## PROBLEM DETAILS
Take every line from the entries below that includes the word "name" and copy it.

────

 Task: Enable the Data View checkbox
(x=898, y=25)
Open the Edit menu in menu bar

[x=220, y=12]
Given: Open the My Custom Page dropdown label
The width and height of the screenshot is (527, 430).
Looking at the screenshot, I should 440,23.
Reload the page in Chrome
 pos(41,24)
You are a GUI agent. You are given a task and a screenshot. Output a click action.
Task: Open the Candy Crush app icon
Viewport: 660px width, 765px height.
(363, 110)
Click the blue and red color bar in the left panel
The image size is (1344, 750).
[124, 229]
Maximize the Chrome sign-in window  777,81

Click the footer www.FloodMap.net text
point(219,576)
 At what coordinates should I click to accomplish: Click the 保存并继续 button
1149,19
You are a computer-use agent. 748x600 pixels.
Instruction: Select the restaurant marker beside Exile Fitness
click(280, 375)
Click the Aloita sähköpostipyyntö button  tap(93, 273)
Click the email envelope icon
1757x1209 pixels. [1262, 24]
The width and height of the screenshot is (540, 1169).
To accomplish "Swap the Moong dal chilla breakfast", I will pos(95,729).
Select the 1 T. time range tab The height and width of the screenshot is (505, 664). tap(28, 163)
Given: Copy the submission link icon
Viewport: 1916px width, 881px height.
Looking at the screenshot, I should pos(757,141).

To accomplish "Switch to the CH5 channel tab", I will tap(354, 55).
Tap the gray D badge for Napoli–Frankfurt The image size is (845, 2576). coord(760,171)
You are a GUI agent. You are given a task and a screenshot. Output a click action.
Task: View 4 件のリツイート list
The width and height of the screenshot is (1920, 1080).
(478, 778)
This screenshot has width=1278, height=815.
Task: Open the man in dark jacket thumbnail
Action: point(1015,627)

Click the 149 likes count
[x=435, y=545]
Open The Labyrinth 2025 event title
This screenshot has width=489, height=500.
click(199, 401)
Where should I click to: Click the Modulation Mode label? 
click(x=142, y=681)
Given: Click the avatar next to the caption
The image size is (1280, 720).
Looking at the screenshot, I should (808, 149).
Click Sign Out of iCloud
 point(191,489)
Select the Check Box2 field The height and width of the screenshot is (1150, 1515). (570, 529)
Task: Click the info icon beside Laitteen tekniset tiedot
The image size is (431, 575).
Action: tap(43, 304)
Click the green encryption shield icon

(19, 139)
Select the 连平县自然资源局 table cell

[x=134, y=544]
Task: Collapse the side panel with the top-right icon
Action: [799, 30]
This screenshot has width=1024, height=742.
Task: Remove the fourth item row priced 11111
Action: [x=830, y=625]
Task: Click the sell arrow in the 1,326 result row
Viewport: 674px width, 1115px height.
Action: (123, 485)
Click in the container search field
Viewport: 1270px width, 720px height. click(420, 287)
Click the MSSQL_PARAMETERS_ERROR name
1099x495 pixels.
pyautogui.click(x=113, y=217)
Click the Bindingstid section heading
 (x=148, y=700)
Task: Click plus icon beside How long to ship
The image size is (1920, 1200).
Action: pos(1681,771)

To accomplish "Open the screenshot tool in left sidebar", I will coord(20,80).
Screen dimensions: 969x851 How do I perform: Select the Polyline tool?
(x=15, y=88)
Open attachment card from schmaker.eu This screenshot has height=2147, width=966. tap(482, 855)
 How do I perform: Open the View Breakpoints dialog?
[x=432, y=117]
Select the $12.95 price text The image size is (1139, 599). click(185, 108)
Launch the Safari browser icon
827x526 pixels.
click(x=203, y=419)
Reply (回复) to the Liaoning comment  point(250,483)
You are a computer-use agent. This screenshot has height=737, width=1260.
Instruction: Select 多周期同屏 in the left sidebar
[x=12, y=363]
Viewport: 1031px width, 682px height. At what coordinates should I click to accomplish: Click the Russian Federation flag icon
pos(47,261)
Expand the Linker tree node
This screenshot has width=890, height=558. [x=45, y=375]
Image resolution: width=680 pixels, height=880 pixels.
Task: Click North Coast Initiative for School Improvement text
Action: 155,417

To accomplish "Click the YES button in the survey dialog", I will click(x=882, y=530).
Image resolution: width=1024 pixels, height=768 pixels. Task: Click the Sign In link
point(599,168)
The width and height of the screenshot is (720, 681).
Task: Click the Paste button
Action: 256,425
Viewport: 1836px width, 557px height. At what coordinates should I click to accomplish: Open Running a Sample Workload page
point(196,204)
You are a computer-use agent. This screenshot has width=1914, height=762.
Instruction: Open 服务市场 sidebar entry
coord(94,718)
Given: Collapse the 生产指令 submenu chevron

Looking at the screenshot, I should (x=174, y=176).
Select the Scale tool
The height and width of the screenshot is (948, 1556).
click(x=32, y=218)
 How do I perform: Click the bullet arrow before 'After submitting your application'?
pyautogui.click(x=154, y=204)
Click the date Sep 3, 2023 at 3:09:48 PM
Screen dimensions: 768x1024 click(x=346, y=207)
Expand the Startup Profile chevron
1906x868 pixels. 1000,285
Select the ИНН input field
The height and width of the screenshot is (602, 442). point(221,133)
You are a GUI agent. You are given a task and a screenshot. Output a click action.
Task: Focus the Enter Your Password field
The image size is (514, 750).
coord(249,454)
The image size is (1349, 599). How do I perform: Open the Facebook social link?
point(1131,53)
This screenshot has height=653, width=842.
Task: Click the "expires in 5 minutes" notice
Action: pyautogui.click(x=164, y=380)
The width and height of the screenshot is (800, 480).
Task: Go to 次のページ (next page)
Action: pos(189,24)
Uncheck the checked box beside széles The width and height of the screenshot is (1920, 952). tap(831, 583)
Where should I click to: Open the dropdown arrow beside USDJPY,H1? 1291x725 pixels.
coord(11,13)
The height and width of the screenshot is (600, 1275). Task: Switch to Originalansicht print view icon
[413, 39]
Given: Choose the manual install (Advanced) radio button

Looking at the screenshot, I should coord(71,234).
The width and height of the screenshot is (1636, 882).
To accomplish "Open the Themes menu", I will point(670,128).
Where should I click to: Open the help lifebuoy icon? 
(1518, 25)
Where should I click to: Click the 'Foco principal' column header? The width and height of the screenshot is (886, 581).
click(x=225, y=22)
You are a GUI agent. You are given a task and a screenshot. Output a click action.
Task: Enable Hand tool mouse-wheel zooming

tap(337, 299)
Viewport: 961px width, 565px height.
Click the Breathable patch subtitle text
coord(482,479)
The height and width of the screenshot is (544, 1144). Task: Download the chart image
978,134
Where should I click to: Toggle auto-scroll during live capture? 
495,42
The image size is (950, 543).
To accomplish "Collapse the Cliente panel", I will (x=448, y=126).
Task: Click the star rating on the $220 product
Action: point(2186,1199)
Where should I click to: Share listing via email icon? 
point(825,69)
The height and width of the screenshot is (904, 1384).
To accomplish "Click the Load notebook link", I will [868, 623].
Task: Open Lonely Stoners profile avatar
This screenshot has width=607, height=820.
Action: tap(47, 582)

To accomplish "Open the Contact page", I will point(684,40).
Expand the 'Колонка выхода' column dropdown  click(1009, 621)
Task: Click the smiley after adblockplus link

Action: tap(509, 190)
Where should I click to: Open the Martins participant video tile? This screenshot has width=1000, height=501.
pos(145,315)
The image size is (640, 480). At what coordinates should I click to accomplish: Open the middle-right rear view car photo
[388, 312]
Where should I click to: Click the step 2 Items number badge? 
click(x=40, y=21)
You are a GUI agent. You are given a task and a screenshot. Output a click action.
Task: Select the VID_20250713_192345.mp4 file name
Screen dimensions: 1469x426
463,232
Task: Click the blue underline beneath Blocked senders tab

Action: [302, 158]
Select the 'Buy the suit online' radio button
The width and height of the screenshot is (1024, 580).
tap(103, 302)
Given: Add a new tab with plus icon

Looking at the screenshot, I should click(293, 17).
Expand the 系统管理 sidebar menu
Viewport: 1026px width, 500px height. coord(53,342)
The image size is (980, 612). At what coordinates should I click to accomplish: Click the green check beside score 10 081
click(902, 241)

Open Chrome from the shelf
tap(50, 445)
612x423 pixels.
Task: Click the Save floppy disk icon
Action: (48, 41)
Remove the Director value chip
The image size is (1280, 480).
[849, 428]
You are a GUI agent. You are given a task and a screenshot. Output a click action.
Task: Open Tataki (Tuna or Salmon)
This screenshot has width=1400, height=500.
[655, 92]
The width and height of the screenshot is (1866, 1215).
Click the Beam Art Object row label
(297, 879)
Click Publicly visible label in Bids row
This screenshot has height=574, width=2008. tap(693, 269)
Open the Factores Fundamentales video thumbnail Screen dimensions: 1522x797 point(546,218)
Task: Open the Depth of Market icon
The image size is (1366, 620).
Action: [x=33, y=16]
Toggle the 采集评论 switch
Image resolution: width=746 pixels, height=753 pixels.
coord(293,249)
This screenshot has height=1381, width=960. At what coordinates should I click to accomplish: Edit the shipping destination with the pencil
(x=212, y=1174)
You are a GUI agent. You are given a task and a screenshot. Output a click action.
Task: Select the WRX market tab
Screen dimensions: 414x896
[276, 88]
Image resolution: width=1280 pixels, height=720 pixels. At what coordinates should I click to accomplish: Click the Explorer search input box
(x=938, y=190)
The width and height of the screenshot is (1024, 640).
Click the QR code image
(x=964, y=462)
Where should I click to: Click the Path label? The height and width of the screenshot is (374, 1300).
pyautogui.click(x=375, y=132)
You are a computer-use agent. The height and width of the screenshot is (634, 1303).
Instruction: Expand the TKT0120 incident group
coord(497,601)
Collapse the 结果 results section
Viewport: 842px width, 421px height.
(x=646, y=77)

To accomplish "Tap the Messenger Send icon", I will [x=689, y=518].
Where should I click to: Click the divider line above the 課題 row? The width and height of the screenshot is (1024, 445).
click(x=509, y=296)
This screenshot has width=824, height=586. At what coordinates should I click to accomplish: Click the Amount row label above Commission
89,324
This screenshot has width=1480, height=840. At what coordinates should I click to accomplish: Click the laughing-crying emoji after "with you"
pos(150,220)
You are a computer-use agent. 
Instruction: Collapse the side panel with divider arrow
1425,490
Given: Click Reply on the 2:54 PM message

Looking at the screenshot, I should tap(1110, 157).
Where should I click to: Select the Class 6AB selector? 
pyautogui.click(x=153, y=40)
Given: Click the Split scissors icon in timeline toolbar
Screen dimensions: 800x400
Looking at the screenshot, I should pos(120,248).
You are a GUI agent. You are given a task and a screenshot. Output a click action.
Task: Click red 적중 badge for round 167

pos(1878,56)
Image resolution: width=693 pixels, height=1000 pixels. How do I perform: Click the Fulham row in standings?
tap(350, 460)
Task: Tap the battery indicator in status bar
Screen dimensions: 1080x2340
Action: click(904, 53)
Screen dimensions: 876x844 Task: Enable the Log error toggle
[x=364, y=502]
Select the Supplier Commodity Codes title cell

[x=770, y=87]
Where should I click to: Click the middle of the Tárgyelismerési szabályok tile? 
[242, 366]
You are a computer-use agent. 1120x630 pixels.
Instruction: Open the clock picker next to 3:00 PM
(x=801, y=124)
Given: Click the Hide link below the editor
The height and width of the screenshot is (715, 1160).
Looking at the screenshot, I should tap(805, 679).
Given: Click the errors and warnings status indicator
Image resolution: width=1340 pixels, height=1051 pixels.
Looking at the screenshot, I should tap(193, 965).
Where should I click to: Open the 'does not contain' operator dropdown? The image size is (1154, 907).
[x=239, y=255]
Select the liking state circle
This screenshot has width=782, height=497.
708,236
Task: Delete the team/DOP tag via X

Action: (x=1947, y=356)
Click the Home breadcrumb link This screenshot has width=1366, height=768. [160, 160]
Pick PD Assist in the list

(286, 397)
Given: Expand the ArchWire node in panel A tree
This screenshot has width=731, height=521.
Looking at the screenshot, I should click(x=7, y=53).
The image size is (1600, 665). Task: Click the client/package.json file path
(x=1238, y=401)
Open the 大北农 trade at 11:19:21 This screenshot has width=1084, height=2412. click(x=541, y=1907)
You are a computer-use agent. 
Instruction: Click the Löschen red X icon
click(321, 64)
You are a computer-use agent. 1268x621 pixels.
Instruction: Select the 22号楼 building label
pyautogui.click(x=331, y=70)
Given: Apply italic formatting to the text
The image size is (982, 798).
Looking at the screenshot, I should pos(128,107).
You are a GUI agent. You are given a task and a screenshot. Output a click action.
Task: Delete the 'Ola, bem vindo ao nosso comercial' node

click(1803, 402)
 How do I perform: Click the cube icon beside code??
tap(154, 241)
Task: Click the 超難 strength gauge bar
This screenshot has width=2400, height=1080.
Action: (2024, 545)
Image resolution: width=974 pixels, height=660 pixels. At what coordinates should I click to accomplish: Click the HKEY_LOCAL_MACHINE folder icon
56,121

────

## RESPONSE BOX
Click the MSSQL_PARAMETERS_ERROR name
Task: Select the VID_20250713_192345.mp4 file name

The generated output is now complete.